[Exercise description]:
Rewrite the listing lines from the one containing "I will point(130,34)." through the one containing "Select the Consecrate", changing "Security" to "Permissions" and leaving everything else as it is.
--
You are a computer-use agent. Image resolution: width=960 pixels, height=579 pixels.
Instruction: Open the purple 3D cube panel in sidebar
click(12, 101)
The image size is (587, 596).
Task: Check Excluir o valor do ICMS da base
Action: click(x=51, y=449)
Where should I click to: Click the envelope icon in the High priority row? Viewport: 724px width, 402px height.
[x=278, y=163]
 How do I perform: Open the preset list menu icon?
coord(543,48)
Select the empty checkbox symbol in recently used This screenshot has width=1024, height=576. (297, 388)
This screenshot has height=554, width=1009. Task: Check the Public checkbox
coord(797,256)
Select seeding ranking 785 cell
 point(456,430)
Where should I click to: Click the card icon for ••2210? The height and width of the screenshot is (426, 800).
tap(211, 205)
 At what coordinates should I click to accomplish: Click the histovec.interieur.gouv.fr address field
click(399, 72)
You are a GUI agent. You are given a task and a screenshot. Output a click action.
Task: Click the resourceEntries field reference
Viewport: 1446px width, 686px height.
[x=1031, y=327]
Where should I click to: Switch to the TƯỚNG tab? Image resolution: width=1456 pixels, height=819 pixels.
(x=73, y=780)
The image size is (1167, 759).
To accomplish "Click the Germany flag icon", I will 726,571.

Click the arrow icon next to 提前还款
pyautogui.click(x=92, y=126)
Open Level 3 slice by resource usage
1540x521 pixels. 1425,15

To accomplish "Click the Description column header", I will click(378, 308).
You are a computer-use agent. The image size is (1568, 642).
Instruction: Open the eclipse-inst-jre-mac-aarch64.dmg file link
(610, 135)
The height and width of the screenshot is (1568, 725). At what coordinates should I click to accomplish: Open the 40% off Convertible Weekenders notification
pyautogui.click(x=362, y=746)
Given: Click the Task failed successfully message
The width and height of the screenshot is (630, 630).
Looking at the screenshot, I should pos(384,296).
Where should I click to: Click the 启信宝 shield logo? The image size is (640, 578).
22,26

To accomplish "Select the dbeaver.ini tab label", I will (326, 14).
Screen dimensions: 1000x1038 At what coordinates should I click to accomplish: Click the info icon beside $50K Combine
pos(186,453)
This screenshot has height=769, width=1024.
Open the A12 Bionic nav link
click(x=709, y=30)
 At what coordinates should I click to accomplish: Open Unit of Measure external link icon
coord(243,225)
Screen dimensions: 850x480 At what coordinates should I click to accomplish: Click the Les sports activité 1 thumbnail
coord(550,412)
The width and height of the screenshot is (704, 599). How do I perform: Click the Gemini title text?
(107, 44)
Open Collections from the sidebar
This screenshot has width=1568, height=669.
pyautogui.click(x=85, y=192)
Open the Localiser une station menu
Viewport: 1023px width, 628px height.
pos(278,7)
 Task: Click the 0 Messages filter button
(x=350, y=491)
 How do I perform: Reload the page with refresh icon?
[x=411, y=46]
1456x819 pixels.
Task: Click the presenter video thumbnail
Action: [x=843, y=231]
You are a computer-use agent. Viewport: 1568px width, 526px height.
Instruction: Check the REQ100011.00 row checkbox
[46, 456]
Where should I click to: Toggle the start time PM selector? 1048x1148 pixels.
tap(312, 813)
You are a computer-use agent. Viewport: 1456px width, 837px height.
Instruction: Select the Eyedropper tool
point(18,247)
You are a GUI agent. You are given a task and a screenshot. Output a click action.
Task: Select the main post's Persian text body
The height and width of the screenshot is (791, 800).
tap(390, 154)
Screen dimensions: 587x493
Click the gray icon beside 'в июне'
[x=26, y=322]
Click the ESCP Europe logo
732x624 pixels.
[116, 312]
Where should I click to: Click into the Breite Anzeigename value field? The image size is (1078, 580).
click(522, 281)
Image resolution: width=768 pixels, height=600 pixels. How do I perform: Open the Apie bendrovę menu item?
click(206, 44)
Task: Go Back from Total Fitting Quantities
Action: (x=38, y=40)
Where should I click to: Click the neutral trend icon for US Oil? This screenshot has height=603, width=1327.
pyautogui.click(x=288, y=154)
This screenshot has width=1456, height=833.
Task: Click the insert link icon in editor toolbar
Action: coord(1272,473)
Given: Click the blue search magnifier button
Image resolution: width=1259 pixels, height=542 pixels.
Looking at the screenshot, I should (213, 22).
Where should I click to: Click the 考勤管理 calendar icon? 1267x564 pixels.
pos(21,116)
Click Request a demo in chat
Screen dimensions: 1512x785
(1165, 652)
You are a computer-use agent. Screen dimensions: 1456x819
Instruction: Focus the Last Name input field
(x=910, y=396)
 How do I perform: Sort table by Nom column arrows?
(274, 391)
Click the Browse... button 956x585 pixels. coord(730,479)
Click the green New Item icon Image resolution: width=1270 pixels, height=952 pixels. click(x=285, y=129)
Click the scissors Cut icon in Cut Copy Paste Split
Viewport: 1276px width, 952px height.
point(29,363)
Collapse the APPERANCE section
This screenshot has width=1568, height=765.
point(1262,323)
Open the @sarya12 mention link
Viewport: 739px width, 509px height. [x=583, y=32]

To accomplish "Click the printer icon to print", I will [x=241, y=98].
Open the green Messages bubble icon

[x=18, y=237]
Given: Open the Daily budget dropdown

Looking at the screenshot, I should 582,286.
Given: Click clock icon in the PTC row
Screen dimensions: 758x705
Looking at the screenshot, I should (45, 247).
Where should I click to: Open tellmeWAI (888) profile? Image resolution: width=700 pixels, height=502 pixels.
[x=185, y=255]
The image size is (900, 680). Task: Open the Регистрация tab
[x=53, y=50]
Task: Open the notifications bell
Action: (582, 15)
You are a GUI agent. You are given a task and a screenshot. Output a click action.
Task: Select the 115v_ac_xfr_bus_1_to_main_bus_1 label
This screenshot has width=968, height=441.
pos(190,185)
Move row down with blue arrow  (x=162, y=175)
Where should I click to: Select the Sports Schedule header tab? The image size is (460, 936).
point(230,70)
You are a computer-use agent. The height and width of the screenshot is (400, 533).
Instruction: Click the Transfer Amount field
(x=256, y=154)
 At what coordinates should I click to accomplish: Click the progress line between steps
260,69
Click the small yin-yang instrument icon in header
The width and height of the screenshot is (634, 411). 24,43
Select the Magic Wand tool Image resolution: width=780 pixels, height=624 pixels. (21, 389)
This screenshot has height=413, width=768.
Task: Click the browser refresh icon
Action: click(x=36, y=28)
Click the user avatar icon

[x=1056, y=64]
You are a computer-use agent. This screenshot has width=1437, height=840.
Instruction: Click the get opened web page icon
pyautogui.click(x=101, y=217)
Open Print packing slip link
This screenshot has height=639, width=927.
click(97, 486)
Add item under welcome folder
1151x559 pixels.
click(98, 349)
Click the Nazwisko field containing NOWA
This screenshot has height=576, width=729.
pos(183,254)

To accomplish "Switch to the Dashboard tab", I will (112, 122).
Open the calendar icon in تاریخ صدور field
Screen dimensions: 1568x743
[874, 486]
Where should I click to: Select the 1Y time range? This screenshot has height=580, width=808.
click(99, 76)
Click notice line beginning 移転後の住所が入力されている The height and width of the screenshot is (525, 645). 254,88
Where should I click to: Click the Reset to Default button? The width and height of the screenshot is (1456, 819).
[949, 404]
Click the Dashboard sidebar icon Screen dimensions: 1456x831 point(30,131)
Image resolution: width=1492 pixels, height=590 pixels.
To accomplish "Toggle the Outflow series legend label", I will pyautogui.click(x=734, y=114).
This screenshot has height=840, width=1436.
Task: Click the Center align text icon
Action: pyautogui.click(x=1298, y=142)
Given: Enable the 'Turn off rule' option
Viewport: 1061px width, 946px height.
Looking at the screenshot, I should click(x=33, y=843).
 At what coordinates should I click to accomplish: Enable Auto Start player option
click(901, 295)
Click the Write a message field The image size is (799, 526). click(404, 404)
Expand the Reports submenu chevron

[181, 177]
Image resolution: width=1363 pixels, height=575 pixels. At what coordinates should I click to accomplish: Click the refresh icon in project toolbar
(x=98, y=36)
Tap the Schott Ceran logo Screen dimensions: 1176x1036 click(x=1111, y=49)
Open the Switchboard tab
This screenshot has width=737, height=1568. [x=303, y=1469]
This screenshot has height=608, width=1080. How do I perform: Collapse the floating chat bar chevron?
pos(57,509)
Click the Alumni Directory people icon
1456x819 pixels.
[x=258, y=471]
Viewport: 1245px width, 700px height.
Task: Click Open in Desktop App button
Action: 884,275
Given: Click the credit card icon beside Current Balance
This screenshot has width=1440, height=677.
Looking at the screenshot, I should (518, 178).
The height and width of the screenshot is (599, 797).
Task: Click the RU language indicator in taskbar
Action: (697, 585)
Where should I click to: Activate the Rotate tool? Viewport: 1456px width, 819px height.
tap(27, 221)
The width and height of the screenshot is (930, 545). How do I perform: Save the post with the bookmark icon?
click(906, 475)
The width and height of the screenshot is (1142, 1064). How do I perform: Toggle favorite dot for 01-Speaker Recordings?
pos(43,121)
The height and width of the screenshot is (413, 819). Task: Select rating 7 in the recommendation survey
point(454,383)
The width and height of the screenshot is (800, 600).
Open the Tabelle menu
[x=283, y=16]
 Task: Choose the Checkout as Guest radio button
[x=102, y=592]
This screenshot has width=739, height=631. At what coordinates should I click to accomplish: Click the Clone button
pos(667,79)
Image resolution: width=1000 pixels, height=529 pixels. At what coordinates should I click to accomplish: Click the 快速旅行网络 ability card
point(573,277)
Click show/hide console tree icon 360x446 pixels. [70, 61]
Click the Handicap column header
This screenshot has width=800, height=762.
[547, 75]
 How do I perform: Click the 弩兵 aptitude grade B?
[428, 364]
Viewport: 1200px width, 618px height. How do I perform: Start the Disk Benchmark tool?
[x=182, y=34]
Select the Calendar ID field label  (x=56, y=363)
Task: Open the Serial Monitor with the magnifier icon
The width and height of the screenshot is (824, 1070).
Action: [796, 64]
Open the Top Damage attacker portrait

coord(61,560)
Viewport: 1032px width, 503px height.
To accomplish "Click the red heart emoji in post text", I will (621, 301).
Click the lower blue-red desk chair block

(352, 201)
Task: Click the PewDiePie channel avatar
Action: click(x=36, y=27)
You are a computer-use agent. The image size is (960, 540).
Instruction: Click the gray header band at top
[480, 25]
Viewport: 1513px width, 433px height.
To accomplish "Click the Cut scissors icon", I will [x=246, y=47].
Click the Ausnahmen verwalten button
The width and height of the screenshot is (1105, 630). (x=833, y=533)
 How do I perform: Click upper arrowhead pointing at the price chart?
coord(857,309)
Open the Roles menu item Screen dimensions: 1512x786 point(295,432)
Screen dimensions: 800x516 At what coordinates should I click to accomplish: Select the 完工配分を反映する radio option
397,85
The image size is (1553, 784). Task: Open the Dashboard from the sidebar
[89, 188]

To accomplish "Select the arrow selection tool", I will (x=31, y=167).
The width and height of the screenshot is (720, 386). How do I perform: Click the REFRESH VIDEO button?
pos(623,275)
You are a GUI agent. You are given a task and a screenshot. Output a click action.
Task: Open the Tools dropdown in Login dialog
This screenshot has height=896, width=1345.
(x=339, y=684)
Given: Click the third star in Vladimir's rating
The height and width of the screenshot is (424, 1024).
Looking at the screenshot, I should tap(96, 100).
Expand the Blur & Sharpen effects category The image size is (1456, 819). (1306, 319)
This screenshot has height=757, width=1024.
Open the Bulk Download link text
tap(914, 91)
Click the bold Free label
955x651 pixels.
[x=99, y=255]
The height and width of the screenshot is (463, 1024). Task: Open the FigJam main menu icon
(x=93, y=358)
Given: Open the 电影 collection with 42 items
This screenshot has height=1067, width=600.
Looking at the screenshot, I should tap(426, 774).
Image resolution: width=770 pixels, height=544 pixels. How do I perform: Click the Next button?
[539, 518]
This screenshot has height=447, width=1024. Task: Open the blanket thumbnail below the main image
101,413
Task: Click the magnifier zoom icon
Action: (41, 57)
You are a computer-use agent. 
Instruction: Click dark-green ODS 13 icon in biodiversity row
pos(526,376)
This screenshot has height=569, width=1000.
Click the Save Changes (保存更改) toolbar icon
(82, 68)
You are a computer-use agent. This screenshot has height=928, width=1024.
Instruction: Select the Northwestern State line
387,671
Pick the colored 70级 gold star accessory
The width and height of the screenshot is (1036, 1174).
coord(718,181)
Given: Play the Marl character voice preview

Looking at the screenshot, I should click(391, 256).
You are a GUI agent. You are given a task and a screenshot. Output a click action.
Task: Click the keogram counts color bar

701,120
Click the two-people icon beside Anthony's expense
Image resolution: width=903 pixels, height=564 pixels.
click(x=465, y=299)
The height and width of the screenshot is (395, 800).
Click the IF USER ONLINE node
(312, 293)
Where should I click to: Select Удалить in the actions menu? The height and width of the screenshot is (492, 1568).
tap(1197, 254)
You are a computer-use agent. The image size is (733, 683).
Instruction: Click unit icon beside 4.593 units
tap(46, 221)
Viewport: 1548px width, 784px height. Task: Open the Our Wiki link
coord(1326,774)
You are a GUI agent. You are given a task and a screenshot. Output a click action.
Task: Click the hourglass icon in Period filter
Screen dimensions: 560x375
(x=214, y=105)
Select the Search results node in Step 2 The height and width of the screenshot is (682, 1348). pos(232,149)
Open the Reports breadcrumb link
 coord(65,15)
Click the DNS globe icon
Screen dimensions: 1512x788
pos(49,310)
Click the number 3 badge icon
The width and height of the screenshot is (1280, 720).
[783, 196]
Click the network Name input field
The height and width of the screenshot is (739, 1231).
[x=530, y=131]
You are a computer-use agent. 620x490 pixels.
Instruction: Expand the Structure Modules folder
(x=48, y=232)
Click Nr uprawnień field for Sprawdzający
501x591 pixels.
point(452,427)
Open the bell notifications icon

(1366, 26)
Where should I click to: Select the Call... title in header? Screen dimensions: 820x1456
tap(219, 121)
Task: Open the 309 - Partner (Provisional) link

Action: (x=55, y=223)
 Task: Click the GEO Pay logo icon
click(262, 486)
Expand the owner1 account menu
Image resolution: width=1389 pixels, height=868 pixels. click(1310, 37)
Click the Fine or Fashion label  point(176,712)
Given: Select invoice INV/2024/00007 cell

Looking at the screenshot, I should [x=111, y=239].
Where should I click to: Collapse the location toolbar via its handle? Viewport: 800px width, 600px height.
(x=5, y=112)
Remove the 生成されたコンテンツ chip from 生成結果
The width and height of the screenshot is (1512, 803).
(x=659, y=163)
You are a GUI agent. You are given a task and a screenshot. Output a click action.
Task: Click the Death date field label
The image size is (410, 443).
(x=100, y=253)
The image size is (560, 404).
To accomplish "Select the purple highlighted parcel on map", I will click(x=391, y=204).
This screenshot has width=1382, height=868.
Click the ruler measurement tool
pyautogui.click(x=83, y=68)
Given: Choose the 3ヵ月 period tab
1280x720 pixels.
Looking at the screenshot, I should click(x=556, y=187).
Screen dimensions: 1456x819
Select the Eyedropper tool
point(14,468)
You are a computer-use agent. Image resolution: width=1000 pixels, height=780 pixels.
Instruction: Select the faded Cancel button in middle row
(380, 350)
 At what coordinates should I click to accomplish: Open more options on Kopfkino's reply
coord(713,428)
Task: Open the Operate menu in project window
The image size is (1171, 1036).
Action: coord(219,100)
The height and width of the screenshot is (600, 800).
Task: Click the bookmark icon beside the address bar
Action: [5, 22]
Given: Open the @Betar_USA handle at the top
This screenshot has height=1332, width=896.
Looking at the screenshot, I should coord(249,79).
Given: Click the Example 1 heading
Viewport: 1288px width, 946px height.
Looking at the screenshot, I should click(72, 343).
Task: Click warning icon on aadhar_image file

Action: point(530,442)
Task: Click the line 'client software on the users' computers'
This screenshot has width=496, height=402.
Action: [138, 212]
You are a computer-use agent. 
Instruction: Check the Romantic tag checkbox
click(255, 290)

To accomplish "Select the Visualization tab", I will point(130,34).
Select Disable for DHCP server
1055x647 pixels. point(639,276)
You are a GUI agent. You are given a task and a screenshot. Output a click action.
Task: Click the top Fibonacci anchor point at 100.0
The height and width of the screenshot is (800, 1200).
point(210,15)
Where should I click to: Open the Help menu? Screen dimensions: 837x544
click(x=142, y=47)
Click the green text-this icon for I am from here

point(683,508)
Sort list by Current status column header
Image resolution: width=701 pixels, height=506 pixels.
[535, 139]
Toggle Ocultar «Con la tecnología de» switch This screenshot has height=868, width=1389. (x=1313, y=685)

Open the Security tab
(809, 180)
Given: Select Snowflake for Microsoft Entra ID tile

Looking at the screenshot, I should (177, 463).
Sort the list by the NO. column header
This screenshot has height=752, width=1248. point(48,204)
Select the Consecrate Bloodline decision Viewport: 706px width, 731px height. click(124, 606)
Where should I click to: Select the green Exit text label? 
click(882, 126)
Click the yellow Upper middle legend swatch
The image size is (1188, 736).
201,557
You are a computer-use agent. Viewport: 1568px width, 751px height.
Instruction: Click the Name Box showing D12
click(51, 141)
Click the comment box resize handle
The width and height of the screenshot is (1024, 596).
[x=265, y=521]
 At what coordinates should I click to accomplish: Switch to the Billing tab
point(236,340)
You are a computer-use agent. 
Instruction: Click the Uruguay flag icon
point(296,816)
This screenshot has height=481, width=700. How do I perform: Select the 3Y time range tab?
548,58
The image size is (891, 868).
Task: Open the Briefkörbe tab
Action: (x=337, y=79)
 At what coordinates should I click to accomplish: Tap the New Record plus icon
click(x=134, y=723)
--
[Correct output]:
To accomplish "Select the Visualization tab", I will point(130,34).
Select Disable for DHCP server
1055x647 pixels. point(639,276)
You are a GUI agent. You are given a task and a screenshot. Output a click action.
Task: Click the top Fibonacci anchor point at 100.0
The height and width of the screenshot is (800, 1200).
point(210,15)
Where should I click to: Open the Help menu? Screen dimensions: 837x544
click(x=142, y=47)
Click the green text-this icon for I am from here

point(683,508)
Sort list by Current status column header
Image resolution: width=701 pixels, height=506 pixels.
[535, 139]
Toggle Ocultar «Con la tecnología de» switch This screenshot has height=868, width=1389. (x=1313, y=685)

Open the Permissions tab
(809, 180)
Given: Select Snowflake for Microsoft Entra ID tile

Looking at the screenshot, I should (177, 463).
Sort the list by the NO. column header
This screenshot has height=752, width=1248. point(48,204)
Select the Consecrate Bloodline decision Viewport: 706px width, 731px height. click(124, 606)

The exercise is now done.